▶ [Work to be completed] Copy out the lines word for word, from the line containing "Click the minus icon to shrink previews" through the line containing "click(x=865, y=519)", and include both of those lines.

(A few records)
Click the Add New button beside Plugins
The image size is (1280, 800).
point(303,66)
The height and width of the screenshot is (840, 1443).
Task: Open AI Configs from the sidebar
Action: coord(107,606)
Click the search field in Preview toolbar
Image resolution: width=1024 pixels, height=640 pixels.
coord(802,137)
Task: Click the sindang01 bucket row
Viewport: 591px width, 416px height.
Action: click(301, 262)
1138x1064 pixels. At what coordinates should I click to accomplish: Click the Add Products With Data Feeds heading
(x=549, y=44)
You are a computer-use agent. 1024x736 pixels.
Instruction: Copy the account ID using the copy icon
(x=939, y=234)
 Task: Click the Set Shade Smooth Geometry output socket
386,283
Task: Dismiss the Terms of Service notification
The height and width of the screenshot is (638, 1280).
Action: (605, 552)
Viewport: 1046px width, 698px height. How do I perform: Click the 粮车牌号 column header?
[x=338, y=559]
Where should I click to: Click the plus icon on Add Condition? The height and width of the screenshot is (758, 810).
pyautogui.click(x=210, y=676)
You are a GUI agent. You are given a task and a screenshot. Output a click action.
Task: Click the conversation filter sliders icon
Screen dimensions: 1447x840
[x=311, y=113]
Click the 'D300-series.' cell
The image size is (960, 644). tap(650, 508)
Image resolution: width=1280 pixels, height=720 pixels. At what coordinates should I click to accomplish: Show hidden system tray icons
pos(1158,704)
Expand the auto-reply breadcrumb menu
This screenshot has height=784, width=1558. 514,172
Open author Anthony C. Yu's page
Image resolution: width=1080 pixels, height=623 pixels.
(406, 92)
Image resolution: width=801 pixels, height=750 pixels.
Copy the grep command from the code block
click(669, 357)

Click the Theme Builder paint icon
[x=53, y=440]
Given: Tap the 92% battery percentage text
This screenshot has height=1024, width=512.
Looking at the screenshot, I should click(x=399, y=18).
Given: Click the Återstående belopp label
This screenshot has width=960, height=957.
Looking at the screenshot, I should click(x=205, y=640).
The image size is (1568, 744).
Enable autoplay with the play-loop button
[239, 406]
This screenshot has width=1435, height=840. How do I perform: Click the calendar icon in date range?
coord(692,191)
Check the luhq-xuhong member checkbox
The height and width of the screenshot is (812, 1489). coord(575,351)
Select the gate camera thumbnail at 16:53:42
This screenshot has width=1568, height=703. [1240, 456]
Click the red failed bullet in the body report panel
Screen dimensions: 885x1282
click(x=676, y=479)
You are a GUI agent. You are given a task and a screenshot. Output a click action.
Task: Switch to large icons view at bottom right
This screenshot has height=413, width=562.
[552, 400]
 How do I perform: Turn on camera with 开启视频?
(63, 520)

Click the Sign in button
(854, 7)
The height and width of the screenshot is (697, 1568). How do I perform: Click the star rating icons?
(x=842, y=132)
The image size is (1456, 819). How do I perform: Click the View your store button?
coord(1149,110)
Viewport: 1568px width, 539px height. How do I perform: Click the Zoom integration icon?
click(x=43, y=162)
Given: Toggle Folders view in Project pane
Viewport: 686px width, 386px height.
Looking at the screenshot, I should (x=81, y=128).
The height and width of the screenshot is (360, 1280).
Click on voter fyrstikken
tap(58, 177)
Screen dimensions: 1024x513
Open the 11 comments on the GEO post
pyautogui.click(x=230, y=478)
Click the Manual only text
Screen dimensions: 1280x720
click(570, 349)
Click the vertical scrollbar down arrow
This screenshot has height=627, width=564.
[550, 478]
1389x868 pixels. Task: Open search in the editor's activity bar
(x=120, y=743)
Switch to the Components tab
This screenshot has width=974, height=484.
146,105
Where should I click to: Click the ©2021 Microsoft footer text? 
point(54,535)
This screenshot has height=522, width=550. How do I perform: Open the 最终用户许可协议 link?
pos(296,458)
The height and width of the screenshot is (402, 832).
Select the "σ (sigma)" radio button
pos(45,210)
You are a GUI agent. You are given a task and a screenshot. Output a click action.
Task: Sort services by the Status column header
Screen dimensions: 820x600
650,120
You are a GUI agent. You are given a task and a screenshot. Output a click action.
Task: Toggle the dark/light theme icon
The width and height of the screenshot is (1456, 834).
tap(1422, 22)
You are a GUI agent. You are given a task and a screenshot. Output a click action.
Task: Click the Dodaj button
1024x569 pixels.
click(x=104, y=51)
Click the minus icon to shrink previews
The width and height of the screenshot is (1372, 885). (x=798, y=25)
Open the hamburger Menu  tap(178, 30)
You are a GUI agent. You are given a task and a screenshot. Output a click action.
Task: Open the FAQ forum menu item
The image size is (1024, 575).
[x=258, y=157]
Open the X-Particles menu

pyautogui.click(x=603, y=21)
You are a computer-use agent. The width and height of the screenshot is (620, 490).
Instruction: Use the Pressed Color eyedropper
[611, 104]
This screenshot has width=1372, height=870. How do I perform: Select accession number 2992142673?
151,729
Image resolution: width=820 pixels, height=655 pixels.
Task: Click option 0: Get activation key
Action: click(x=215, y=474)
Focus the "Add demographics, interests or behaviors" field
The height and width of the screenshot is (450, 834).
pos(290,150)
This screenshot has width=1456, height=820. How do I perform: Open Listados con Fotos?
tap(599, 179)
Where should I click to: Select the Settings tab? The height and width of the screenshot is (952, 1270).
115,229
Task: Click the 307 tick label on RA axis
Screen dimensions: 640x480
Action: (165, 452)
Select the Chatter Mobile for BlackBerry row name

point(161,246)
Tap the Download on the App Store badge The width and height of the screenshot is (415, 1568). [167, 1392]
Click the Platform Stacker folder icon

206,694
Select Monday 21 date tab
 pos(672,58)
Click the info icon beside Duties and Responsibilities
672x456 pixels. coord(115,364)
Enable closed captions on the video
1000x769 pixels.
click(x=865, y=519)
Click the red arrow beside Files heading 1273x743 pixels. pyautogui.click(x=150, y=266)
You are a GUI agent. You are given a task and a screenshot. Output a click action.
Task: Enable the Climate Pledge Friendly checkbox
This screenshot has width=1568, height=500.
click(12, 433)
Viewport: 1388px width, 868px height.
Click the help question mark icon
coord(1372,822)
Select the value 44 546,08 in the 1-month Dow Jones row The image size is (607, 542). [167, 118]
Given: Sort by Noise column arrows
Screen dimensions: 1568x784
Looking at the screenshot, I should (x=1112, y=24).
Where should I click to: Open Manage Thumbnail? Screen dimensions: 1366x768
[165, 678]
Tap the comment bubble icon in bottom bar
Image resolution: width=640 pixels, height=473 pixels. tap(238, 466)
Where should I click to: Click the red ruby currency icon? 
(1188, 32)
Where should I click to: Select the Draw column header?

▶ [Task output]
Click the minus icon to shrink previews
The width and height of the screenshot is (1372, 885). (x=798, y=25)
Open the hamburger Menu  tap(178, 30)
You are a GUI agent. You are given a task and a screenshot. Output a click action.
Task: Open the FAQ forum menu item
The image size is (1024, 575).
[x=258, y=157]
Open the X-Particles menu

pyautogui.click(x=603, y=21)
You are a computer-use agent. The width and height of the screenshot is (620, 490).
Instruction: Use the Pressed Color eyedropper
[611, 104]
This screenshot has width=1372, height=870. How do I perform: Select accession number 2992142673?
151,729
Image resolution: width=820 pixels, height=655 pixels.
Task: Click option 0: Get activation key
Action: click(x=215, y=474)
Focus the "Add demographics, interests or behaviors" field
The height and width of the screenshot is (450, 834).
pos(290,150)
This screenshot has width=1456, height=820. How do I perform: Open Listados con Fotos?
tap(599, 179)
Where should I click to: Select the Settings tab? The height and width of the screenshot is (952, 1270).
115,229
Task: Click the 307 tick label on RA axis
Screen dimensions: 640x480
Action: (165, 452)
Select the Chatter Mobile for BlackBerry row name

point(161,246)
Tap the Download on the App Store badge The width and height of the screenshot is (415, 1568). [167, 1392]
Click the Platform Stacker folder icon

206,694
Select Monday 21 date tab
 pos(672,58)
Click the info icon beside Duties and Responsibilities
672x456 pixels. coord(115,364)
Enable closed captions on the video
1000x769 pixels.
click(x=865, y=519)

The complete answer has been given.